Her dad was talking about her? That made her smile. It also gave her hope that this next month would go well since her father already seemed to be spouting his faith in her to others. Jake could take note of that. She could make this work. And she would.

Roberta got a ping on her phone and giggled as she read the text message.

“I have to get going—that’s your father now. His ears must have been burning.” She smiled. “And he sure knows how to text sexy and this is a code red.”

Ew! Laura could have lived the rest of her life not knowing that her father was apparently skilled at sexting.

“My shop is just a couple doors down,” Roberta called loudly as she grabbed her leather jacket of the back of a bar stool and waved. “You come see me, we’ll chat more!”

Roberta left and Laura realized her father had a more active sex life than she did. Which gave her the creeps, and now that drink she needed would have to be a double.

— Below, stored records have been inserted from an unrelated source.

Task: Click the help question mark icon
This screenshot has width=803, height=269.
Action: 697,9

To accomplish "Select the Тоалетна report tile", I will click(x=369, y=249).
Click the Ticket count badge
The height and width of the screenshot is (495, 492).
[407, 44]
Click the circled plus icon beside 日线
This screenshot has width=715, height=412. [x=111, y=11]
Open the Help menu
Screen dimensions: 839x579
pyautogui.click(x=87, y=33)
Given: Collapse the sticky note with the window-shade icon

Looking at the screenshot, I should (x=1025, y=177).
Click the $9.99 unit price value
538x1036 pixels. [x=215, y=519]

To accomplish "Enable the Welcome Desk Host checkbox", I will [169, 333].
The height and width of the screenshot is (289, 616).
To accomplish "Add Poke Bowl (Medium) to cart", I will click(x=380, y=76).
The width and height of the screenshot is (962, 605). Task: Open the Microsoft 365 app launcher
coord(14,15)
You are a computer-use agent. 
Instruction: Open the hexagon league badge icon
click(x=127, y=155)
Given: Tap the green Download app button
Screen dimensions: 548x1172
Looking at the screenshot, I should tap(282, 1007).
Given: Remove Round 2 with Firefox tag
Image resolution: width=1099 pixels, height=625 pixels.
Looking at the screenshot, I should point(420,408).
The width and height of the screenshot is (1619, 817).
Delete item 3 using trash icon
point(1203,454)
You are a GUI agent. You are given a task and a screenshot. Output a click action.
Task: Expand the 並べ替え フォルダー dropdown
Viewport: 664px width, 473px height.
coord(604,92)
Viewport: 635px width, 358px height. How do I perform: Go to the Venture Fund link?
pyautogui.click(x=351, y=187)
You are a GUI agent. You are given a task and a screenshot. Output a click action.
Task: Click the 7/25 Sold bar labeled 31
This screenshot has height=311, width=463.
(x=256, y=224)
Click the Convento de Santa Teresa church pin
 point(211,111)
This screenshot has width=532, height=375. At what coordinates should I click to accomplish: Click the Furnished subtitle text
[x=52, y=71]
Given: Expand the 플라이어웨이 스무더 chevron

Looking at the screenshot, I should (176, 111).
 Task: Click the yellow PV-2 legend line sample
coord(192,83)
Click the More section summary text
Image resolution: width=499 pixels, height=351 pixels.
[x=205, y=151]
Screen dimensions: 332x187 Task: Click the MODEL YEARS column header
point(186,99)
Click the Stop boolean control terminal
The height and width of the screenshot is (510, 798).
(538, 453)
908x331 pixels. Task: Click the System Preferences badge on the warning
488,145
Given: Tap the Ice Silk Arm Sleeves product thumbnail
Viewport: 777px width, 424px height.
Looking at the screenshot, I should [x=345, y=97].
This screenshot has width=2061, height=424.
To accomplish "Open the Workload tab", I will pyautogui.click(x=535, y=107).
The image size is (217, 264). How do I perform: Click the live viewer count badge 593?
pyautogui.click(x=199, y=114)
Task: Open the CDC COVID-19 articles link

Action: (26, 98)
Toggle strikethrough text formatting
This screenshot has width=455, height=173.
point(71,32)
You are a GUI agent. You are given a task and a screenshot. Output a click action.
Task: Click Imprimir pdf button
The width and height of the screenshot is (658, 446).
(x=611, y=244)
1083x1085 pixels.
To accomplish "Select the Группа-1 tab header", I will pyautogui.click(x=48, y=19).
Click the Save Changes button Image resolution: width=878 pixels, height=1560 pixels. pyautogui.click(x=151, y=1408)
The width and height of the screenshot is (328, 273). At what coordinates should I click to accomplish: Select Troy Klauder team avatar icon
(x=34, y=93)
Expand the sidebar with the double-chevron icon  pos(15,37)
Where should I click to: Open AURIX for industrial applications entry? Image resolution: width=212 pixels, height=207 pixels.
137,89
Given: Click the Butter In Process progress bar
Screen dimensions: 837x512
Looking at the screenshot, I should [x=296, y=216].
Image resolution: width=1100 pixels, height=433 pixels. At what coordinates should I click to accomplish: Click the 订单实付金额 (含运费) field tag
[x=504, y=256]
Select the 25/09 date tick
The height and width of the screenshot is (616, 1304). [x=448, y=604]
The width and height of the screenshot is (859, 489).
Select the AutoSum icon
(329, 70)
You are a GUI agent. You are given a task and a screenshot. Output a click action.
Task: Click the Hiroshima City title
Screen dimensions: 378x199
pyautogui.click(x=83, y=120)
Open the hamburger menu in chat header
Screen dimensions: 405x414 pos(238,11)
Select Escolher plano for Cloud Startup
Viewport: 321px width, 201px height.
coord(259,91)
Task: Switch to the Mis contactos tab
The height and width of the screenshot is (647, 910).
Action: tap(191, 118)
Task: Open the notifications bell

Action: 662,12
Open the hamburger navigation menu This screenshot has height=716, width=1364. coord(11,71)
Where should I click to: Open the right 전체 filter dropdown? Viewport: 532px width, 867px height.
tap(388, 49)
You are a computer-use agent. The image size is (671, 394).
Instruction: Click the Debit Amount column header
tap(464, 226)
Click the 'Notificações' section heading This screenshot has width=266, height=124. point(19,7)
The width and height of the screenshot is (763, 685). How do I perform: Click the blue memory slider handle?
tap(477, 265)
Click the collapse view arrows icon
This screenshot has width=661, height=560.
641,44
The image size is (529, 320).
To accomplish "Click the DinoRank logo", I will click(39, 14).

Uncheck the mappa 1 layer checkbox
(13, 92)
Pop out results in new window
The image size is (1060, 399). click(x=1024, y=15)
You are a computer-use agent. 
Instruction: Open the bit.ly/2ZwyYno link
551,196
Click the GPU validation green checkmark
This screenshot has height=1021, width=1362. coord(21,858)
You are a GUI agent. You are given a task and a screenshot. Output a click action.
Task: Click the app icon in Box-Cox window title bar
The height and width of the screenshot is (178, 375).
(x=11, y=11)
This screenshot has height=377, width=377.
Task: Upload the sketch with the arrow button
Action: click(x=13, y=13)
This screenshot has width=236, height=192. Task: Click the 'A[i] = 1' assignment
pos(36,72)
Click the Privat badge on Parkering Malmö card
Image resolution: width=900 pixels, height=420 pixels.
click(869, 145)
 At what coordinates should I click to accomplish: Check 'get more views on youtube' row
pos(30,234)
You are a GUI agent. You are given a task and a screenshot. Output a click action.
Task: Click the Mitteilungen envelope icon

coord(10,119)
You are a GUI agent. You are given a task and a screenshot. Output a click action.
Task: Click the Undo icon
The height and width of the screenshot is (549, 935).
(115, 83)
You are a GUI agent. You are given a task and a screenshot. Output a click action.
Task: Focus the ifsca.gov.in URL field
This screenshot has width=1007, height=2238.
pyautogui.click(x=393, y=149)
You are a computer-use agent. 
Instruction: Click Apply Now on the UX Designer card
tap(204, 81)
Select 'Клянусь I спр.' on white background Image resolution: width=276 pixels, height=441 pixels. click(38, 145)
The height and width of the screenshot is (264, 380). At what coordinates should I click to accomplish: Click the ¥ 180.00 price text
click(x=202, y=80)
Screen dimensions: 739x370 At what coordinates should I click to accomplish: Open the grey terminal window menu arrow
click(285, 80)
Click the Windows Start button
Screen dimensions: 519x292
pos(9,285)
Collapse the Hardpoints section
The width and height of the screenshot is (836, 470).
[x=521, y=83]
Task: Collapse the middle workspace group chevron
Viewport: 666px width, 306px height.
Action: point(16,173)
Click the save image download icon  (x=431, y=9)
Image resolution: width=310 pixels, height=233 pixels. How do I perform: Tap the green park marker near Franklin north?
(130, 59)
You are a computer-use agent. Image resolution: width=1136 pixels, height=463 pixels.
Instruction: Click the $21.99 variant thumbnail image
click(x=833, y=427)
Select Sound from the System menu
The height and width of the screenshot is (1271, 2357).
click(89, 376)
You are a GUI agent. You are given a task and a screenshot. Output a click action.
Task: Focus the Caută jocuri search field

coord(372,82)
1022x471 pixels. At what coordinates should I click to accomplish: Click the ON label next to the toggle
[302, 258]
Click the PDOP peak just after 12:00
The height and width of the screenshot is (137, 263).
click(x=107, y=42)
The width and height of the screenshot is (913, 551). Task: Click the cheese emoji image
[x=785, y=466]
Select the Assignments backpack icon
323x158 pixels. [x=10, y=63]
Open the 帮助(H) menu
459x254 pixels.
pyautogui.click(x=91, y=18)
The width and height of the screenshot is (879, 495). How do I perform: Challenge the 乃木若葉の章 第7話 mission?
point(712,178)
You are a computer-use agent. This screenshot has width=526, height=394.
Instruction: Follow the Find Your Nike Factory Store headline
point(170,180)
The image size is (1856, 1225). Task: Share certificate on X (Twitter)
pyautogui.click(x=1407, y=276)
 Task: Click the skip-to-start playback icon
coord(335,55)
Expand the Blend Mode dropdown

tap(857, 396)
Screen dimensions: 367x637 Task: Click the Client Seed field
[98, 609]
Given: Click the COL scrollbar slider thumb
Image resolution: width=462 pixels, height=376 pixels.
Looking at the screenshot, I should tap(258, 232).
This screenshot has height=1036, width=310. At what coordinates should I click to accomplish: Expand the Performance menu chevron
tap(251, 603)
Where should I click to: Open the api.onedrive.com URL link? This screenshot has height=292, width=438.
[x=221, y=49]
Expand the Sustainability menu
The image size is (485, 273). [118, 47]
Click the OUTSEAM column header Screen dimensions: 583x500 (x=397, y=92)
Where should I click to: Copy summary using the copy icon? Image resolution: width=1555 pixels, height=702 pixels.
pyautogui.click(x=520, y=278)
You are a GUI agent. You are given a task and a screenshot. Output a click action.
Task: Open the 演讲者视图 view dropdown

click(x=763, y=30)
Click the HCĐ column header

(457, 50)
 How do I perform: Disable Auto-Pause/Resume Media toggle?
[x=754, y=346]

She made her way to the counter where, thank heaven, Hannah read her mind. A double vodka cranberry was waiting with a cherry floating on top.

“First time meeting your new stepmom, eh?” Hannah joked.

Laura finally shimmied her way between two older men, both in worn Carhartt jeans being held up by suspenders and smelling of sawdust and salt water. Coastal men through and through.

She smiled at the bald one to her left. He just stared like she was a different life form. So she tried the gentleman on her right. He had to be pushing seventy and sported a gray beard down to his chest. The option of making friends didn’t look promising.

She returned her attention to Hannah. “Yeah, I guess.” She took several hearty swallows of her drink.

“Well, gear up for a homecoming there, Queenie, because everyone is excited to see you.”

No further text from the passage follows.